Looking for a Thanksgiving side featuring green beans, but running low on oven space? This green bean potato salad is for you! I love that it’s a dish that you can be prepare and serve cold. Pre-blanch your green beans, pre-boil your potatoes, and toss this goodness together easy as one, two three. I like to save it for last when prepping a meal so it’s fresh and the herbs don’t wilt.
This recipe pairs boiled and blanched green beans and boiled and halved creamer potatoes, with watermelon radish, green peas, fresh mint, and a mustard citrus vinaigrette. Blanching green beans is one of my favorite ways to prepare them since it keeps the fabulous bright green color so vibrant. They also add a bit of crunch to this vegetable packed salad.

I like to use the tiny creamer potatoes, but you could substitute cubed of any potato really. Sweet potatoes would add some great flavor too! Either way, I know this simple and delicious green bean and potato salad will be a hit at your dinner table.
So you have loads of potatoes and you’re still looking for a fun new recipe to feature them? Check out my AVOCADO POTATO SALAD or my BEST EVER SWEET POTATO FRIES. Don’t be afraid to substitute and swap potato varieties for what you have on-hand! I can’t wait to hear how your potato recipe adventure goes.
Oh! Or maybe you’re stocked with green beans though. I’ve got you covered.

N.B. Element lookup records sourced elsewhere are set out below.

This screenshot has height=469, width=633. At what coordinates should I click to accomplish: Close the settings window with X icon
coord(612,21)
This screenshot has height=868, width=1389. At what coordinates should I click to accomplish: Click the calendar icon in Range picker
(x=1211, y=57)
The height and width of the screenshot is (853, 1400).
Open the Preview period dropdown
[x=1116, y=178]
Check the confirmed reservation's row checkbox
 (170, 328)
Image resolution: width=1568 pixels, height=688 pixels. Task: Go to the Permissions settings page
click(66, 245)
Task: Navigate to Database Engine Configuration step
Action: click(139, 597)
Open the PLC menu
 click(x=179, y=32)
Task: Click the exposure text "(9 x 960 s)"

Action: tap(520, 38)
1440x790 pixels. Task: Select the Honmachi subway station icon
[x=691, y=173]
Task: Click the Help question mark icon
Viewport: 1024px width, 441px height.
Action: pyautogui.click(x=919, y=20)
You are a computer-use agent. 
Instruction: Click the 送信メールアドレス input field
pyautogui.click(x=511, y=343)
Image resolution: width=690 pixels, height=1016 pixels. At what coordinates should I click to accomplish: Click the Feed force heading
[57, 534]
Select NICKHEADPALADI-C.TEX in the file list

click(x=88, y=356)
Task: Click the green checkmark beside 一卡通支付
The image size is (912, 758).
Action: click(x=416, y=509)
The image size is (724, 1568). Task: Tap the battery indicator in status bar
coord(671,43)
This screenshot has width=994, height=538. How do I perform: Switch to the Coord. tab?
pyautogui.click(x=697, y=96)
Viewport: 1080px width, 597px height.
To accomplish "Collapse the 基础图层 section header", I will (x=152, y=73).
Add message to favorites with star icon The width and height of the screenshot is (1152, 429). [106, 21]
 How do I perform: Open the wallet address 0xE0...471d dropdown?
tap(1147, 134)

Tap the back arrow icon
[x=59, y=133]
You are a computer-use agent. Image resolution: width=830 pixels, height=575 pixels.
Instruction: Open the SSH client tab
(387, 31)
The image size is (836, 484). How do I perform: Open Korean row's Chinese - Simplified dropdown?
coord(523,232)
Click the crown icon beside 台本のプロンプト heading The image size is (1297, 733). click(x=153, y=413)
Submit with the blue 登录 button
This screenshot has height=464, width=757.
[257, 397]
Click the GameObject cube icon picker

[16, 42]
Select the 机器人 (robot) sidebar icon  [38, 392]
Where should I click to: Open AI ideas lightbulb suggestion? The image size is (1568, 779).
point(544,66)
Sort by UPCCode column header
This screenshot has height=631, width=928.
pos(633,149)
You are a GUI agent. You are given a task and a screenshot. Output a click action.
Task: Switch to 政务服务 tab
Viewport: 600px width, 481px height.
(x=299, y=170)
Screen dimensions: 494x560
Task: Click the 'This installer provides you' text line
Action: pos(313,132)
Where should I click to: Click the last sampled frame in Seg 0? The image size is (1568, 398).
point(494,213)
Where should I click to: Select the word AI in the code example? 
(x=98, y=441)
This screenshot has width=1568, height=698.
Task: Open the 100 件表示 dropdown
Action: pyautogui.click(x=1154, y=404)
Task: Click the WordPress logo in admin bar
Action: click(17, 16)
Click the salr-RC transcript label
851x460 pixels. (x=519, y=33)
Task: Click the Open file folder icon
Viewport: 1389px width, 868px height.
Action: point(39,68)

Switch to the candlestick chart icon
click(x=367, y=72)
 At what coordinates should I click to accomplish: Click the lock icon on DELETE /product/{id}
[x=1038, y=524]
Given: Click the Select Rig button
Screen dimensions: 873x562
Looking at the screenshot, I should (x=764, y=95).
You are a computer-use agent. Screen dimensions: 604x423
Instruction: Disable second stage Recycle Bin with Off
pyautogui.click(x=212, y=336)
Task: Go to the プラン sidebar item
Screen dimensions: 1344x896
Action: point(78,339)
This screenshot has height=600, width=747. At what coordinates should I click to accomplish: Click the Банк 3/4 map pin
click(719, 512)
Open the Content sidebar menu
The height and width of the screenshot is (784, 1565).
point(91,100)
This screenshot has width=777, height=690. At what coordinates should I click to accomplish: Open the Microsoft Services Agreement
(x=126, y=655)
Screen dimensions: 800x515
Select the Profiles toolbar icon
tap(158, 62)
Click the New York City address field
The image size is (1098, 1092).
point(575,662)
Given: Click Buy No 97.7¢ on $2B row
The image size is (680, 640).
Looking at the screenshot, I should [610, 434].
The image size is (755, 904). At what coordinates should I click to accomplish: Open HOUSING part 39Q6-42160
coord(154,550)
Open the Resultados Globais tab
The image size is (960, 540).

Snag some more green bean recipe inspiration from my blog here- like this GREEN BEAN QUINOA SALAD or this GREEN BEAN COCONUT QUINOA STIR FRY.
GREEN BEAN POTATO SALAD

A crunchy, flavorful green bean potato salad with a mustard citrus vinaigrette.
Ingredients
- 4 c fresh green beans, trimmed & blanched
- 2 c creamer potatoes, boiled & halved
- 1 c green peas,
- 1/3 watermelon radish, sliced thinly
- 1/4 c walnuts, chopped
- 1/3 c olive oil
- 1/2 tbsp spicy mustard
- 1 tbsp maple syrup
- 1/4 orange, juiced
- 2 tbsp apple cider vinegar
- 1/4 tsp salt
- 1/4 tsp black pepper
- 1/2 c fresh mint leaves
Instructions
- In a bowl, combine green beans, potato halves, green peas, and watermelon radish.
- In a small, separate bowl, mix vinaigrette - olive oil, spicy mustard, maple syrup, orange juice, apple cider vinegar, salt, and pepper.
- Drizzle vinaigrette over salad, toss and sprinkle with fresh mint to serve.
Nutrition Information:
Yield:
6Serving Size:
1Amount Per Serving: Calories: 335Total Fat: 24gSaturated Fat: 9gTrans Fat: 0gUnsaturated Fat: 13gCholesterol: 0mgSodium: 187mgCarbohydrates: 29gFiber: 5gSugar: 7gProtein: 5g
Nutrition facts are an estimate and not guaranteed to be accurate.